In this journey to rediscover delight, I have been blessed with a great gift, Gregory Boyle’s beautiful book, Tattoos on the Heart: The Power of Boundless Compassion. This book has come to me at the right time. My wife read it with a friend of ours who died last year and it shaped them both greatly. She’s been recommending it to me ever since. I am so glad to have picked it up.

Boyle is a Jesuit priest who has served in East Los Angeles for decades and founded Homeboy Industries, a ministry that “assists at-risk and formerly gang involved youth to become positive and contributing members of society through job placement, training and education.” He tells powerful stories of pain, redemption, but mostly of finding God’s presence in the midst of the barrio. The chapter, “Gladness,” is actually all about delight and how it appears in the most unexpected places. In one story, Boyle watches one of the homies who works at Homeboy Industries lean into another homie’s chest and take a deep breath.

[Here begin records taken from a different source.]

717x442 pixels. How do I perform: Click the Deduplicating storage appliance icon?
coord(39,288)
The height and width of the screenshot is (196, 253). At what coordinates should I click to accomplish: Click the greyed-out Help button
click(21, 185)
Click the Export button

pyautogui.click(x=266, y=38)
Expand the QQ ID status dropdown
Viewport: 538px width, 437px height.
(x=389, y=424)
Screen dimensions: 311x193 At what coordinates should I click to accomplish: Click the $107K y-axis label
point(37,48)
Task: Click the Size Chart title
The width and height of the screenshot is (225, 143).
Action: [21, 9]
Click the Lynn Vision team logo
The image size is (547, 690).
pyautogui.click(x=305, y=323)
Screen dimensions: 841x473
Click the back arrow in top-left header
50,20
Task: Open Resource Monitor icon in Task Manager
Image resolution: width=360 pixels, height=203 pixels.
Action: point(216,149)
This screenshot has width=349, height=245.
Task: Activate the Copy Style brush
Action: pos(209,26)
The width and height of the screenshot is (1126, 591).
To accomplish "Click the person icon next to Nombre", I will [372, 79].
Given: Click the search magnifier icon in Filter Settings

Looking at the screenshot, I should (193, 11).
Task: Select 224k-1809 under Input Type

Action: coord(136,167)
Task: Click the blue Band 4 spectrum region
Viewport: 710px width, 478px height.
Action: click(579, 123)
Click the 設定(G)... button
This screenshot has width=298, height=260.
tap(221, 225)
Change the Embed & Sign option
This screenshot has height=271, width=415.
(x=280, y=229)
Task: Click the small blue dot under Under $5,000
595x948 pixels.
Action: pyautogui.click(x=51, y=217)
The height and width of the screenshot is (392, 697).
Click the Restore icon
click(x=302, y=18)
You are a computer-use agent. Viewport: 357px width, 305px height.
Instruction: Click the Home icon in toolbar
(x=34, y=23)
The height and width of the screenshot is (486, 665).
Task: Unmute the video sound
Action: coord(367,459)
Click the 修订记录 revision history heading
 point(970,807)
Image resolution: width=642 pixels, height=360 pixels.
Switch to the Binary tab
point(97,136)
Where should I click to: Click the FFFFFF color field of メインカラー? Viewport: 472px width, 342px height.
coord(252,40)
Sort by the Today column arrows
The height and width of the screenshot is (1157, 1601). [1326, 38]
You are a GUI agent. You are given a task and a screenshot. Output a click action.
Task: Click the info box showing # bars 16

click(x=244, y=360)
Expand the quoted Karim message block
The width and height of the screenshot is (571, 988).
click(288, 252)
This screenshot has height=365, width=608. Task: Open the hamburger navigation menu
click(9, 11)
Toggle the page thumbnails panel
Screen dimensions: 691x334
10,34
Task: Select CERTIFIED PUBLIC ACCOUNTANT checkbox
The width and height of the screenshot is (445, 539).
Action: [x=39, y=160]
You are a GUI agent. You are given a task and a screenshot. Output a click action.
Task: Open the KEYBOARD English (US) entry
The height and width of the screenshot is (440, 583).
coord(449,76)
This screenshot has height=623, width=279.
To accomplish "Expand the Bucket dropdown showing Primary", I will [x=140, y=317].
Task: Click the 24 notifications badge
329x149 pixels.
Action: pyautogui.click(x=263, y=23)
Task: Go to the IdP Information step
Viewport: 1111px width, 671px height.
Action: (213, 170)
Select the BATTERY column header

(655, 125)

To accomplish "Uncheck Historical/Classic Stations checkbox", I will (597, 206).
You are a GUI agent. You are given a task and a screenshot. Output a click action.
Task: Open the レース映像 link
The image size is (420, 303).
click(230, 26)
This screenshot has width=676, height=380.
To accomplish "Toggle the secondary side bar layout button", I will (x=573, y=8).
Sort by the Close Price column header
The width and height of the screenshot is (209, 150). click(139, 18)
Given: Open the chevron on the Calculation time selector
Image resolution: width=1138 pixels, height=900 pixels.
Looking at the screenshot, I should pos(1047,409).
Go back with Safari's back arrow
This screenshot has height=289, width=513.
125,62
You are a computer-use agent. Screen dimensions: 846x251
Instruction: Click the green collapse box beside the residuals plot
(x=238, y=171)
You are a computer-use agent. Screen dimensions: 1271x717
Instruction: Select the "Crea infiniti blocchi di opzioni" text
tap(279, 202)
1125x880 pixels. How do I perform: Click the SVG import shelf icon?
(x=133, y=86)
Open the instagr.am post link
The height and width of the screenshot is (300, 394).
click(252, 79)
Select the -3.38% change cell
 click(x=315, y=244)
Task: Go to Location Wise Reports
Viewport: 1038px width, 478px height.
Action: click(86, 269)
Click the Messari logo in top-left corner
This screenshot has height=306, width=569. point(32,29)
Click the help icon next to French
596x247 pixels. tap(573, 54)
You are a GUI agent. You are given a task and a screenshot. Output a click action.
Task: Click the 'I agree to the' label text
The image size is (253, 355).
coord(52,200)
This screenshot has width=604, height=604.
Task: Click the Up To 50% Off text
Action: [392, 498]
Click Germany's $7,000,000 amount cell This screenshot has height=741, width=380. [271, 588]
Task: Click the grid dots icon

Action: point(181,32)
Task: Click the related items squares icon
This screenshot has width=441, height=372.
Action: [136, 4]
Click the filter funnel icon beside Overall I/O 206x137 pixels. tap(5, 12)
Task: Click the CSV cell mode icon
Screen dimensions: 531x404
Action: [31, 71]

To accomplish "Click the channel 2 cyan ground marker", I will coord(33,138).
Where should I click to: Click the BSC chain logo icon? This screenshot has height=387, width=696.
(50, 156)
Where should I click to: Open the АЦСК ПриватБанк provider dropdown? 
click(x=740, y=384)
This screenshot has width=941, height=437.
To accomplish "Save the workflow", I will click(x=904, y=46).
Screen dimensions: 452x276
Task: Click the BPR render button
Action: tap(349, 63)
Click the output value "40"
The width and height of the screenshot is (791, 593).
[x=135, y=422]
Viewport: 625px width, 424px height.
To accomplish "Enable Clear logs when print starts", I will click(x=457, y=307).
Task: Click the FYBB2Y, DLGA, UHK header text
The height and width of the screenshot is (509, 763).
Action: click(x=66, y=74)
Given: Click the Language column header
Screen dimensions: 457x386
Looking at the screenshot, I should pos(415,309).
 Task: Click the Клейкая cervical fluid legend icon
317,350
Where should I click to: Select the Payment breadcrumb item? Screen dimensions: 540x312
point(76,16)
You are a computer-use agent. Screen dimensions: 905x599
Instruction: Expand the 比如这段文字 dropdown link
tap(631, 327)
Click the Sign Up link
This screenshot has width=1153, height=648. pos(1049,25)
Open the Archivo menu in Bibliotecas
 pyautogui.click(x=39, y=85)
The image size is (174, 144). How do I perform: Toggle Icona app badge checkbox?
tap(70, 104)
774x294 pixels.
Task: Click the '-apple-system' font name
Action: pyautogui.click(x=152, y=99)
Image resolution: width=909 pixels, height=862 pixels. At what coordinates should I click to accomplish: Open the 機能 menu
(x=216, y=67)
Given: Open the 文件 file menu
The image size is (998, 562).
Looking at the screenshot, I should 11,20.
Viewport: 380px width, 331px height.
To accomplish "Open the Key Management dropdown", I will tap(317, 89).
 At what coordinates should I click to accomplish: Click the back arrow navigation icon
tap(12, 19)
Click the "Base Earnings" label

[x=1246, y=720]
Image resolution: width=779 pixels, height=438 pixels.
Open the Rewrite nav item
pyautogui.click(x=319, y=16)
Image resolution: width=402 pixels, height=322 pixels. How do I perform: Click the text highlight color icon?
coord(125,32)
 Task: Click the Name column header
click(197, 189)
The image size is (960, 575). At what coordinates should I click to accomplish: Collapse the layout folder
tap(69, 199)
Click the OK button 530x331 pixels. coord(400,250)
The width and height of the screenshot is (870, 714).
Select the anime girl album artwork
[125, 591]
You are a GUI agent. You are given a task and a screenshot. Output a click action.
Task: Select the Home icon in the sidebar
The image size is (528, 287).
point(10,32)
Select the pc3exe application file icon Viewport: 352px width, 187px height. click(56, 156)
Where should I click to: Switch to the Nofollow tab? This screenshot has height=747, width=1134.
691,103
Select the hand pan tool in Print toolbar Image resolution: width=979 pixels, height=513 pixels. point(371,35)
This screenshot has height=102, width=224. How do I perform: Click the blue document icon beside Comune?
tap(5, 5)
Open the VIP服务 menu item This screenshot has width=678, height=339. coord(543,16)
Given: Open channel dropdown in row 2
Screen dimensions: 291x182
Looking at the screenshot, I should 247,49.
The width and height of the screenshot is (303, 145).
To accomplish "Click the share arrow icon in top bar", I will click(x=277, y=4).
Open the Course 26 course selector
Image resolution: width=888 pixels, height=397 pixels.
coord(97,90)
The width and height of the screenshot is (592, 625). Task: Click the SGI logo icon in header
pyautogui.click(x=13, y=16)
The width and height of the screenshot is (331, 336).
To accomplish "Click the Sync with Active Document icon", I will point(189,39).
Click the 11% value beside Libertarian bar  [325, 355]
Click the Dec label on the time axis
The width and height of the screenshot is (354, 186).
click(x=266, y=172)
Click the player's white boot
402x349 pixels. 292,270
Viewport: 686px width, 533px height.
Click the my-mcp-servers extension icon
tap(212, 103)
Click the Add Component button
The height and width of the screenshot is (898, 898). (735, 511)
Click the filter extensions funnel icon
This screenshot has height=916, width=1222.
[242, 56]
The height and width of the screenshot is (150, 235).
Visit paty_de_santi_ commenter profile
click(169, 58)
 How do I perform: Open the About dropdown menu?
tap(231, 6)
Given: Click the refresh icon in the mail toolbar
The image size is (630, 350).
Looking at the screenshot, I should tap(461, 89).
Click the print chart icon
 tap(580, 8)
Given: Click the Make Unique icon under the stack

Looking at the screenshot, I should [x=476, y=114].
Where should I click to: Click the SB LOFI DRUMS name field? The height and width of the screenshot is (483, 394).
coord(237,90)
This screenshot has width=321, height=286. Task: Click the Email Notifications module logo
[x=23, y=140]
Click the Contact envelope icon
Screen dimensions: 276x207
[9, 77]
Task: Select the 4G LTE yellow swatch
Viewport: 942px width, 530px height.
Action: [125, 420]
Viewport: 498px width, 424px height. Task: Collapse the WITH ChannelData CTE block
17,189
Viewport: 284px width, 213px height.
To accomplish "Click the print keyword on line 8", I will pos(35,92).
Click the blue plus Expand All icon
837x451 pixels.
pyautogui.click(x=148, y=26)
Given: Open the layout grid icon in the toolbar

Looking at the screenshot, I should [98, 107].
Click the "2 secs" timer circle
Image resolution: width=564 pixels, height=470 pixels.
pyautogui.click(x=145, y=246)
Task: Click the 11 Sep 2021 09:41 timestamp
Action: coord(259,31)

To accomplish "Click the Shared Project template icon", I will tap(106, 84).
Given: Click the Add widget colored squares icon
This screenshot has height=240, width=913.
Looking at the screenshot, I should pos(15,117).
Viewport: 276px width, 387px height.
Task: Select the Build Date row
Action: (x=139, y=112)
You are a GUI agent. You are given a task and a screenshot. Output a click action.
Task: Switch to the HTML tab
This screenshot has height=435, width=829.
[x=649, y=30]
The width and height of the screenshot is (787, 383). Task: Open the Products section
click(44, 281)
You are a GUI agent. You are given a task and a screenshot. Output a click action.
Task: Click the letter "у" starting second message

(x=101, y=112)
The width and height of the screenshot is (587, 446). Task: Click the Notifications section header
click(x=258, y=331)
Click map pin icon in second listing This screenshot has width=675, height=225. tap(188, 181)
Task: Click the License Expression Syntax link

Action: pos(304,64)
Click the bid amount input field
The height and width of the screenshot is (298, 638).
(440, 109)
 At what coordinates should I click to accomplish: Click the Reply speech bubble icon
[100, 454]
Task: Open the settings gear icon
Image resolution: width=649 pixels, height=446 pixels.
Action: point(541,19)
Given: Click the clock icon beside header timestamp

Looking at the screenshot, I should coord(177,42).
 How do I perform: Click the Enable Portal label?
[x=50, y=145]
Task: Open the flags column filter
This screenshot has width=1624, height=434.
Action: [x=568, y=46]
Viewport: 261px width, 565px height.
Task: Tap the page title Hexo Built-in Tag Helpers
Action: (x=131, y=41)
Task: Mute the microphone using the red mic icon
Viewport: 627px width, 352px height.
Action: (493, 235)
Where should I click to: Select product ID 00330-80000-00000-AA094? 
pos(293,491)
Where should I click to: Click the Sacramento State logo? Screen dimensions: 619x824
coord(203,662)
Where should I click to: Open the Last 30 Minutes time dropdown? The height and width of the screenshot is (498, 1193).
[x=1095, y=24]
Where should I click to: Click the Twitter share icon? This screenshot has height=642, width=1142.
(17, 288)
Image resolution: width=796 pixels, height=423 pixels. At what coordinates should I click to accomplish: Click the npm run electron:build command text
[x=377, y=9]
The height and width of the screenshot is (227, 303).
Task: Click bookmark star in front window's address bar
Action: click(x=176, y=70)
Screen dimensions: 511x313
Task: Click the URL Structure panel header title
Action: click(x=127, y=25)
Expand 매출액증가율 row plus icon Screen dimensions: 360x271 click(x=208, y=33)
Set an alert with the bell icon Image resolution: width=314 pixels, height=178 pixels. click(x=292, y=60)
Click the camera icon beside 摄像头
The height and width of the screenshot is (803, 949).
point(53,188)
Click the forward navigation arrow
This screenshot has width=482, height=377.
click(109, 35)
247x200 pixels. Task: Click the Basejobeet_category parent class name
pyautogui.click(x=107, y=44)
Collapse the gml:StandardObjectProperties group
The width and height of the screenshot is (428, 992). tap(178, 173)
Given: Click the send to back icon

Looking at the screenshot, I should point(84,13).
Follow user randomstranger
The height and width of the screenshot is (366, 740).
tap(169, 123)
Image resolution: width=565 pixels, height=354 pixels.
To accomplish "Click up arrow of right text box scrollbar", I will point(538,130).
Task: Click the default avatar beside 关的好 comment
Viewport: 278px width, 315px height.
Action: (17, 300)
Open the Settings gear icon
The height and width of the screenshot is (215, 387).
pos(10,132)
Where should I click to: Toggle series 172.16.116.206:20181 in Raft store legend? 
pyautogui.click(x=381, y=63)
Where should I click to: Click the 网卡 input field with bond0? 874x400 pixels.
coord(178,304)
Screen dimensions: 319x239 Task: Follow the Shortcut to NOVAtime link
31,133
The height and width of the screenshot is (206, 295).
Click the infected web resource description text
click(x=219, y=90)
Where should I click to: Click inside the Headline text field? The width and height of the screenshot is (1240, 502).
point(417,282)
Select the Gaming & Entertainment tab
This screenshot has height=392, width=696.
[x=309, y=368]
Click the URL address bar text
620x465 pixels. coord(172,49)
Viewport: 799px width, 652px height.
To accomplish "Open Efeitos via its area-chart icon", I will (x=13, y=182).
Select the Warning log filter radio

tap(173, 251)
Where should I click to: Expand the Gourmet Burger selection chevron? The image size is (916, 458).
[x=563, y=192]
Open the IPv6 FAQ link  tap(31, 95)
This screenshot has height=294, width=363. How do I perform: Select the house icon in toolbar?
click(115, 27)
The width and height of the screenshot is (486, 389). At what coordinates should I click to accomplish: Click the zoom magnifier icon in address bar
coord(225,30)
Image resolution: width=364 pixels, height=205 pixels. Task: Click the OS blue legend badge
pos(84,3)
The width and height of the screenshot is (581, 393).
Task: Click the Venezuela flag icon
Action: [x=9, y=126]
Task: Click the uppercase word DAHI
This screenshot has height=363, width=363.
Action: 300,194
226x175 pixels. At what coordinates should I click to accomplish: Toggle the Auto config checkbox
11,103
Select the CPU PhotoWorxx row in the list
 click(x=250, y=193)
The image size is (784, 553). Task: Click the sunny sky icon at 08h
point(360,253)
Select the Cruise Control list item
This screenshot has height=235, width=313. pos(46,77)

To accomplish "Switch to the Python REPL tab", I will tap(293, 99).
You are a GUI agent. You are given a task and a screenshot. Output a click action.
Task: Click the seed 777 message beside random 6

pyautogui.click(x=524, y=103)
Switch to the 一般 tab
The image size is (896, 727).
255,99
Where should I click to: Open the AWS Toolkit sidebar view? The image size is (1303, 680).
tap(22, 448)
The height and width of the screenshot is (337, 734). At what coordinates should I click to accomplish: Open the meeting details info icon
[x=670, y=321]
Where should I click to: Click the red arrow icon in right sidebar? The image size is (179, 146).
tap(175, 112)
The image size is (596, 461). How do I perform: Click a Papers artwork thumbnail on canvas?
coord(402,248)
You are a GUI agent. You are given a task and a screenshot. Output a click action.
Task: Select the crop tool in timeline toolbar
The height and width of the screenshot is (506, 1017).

The first homie, embarrassed, asks,

“Uh, G … uh, did you see me … right now … you know … smelling Mario?”

I admit that I had.

“Damn,” Frankie huffs and puffs, “I mean, it’s just that … well … he be smellin’ GOOOOD. I mean … all the homies … we be likin’ his cologne.” Breathe it in, breathe it out. The Lord is everything I want. A yes that means yes. You want to be there when the poetry happens. Isaiah has God say: “Be glad forever and rejoice in what I create … for I create my people to be a delight.” God thinking we’d enjoy ourselves. Delighting is what occupies God, and God’s hope is that we join in. That God’s joy may be in us and this joy may be complete. We just happen to be God’s joy. That takes some getting used to. (157-158)

Later in the chapter Boyle shows how delight is often a choice, an intentional perspective. He says it much better than I could.

The Vatican II Council Fathers simply decided to change the opening words of their groundbreaking encyclical, “Gaudium et Spes.” Originally, it read, speaking of the world: “The grief and the anguish …” Then they just decided to cross out those words and famously inserted instead, “The joy and the hope …” No new data had rushed in on them, and the world hadn’t changed suddenly. They just chose, in a heartbeat, to see the world differently. They hadn’t embraced, all of a sudden, Pollyannaism. They had just put on a whole new set of eyewear. (162-163)

This year, I want to breathe in the goodness, the life around me. I want new eyewear to see the world differently and not allow the grief and the anguish to dominate my view. The joy and the hope, first and last. Joy and hope informed by pain, but still, joy and hope, first and last.